== DATA

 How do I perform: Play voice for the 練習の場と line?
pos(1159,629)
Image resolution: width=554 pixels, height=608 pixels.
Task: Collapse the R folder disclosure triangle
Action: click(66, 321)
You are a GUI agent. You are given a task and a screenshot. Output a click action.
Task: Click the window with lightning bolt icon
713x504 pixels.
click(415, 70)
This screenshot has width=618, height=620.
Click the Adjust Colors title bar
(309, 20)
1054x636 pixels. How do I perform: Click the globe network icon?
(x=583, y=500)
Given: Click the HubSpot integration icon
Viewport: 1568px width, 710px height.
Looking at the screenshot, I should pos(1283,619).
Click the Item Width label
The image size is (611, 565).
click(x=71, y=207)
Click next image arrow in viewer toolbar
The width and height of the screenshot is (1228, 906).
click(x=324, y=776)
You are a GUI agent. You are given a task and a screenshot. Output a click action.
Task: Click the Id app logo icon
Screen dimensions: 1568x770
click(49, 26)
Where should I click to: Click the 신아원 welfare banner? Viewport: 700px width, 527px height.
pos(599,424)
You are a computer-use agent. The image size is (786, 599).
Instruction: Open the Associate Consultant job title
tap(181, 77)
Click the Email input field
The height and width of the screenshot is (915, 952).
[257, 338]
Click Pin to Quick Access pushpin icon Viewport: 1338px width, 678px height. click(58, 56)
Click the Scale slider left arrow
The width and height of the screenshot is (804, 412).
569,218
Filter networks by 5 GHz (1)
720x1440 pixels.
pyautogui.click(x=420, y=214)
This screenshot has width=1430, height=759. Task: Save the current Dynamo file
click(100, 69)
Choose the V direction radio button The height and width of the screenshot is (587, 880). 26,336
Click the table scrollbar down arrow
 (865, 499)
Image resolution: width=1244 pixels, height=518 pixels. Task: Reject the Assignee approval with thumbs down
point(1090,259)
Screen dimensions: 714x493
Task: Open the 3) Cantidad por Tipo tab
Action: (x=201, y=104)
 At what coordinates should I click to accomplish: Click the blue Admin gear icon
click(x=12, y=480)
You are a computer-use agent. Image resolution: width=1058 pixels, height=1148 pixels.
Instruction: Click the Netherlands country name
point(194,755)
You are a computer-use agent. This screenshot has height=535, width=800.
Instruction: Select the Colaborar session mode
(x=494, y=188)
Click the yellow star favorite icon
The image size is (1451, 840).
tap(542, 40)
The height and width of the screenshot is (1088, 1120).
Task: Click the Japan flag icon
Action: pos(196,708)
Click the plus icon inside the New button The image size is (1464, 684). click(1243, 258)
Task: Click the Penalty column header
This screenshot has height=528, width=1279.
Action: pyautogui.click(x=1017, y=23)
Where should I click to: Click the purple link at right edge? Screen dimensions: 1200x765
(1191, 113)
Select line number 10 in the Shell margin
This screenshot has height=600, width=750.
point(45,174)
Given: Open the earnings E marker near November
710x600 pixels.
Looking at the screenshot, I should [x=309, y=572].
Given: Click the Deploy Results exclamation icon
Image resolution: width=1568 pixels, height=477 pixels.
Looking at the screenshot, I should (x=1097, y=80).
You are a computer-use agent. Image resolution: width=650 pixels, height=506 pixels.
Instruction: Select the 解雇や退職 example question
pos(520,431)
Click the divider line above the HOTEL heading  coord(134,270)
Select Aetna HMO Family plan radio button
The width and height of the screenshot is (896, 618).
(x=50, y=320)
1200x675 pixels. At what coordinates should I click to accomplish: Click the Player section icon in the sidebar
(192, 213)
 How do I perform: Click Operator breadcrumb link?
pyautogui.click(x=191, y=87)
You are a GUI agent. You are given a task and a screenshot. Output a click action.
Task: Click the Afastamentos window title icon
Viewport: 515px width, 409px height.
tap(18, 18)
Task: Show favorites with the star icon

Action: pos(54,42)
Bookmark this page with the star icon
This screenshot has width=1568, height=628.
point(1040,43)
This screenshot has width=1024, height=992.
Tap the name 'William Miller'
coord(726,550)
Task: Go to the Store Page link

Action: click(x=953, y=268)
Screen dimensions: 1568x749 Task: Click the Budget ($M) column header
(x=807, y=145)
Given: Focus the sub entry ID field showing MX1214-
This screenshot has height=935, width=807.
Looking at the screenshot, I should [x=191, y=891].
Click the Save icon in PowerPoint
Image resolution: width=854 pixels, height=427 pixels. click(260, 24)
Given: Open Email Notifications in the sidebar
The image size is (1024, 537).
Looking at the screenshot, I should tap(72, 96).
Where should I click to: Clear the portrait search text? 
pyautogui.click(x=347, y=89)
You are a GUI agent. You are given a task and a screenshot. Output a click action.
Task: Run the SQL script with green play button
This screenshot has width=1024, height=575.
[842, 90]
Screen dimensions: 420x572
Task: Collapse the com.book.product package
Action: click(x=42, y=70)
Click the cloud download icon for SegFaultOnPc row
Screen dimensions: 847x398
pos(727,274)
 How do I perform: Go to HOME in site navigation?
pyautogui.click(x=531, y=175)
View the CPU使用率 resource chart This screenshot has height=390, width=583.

====

▶ EXERCISE INSTRUCTIONS
Find each line in the records above that contains "computer", and copy it.

▶ TASK SOLUTION
You are a computer-use agent. The image size is (786, 599).
You are a computer-use agent. Image resolution: width=1058 pixels, height=1148 pixels.
You are a computer-use agent. This screenshot has height=535, width=800.
You are a computer-use agent. Image resolution: width=650 pixels, height=506 pixels.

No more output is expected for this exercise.